• **Aim of the task**
Lay out the data below as a numbered list with blank lines dropped, covering only the stretch that starts at the line with "Task: Toggle shuffle mode in the Player" and ends after the line with "Action: (723, 754)".
[Begin Recorded data]
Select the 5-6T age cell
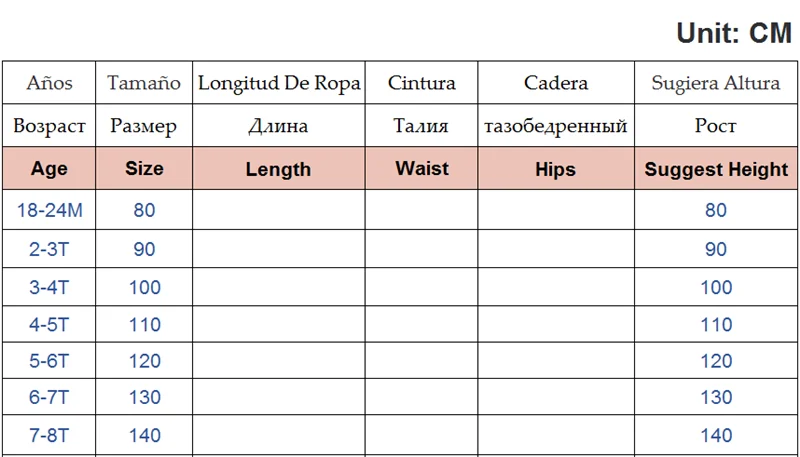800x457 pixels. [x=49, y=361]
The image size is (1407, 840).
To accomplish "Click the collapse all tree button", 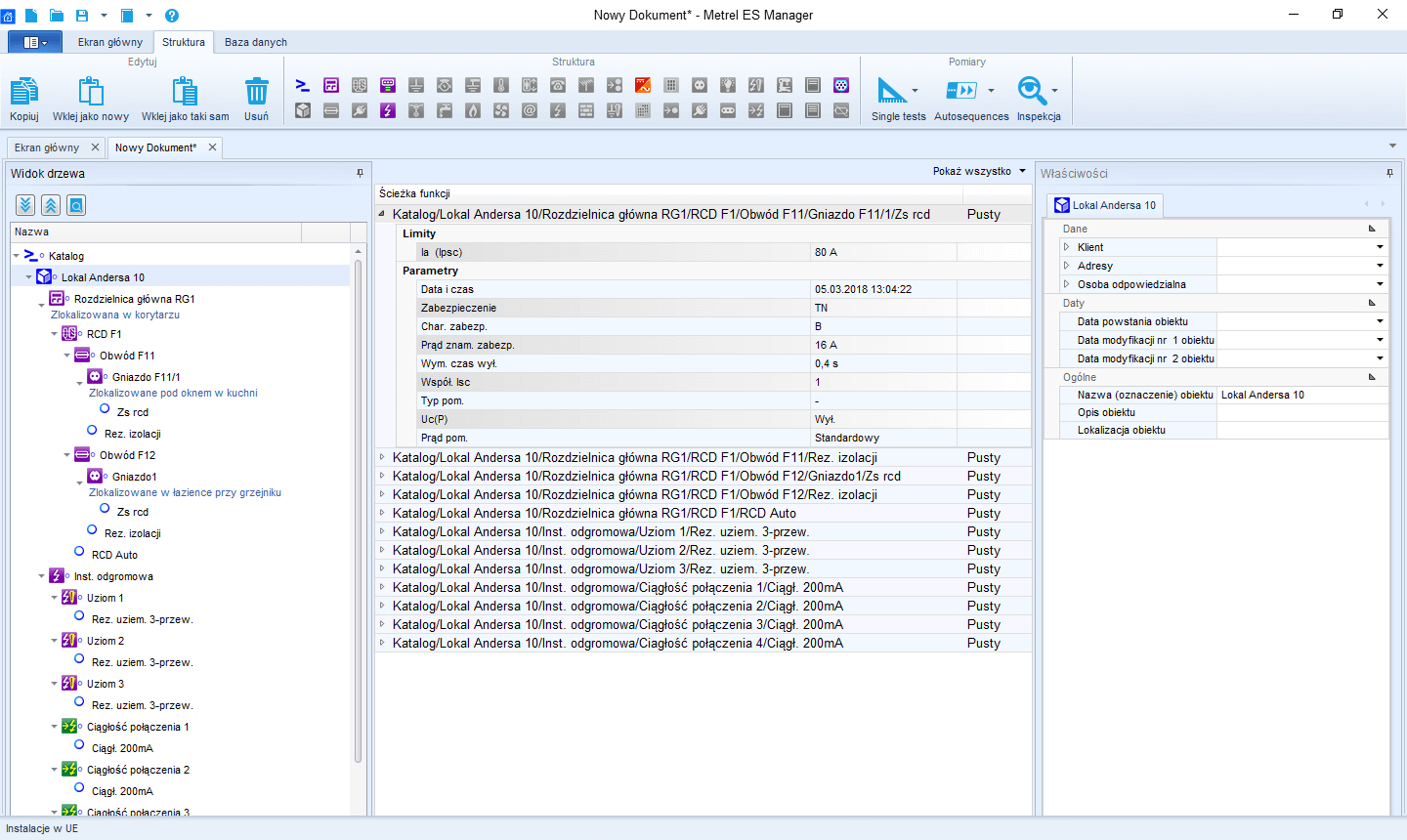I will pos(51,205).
[End Recorded data]
[Begin Recorded data]
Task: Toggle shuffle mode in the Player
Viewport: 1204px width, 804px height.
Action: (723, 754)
[End Recorded data]
[Begin Recorded data]
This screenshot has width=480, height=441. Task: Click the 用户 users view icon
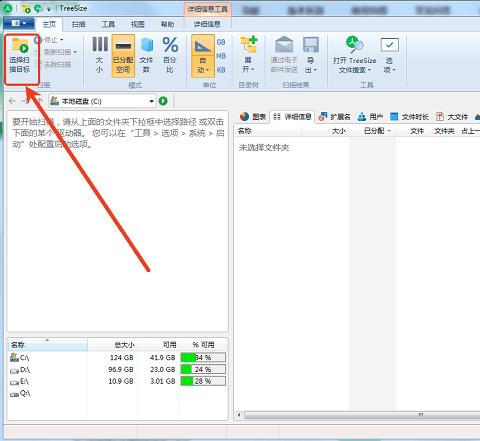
[End Recorded data]
• **Result of the task**
1. Task: Toggle shuffle mode in the Player
2. Viewport: 1204px width, 804px height.
3. Action: (723, 754)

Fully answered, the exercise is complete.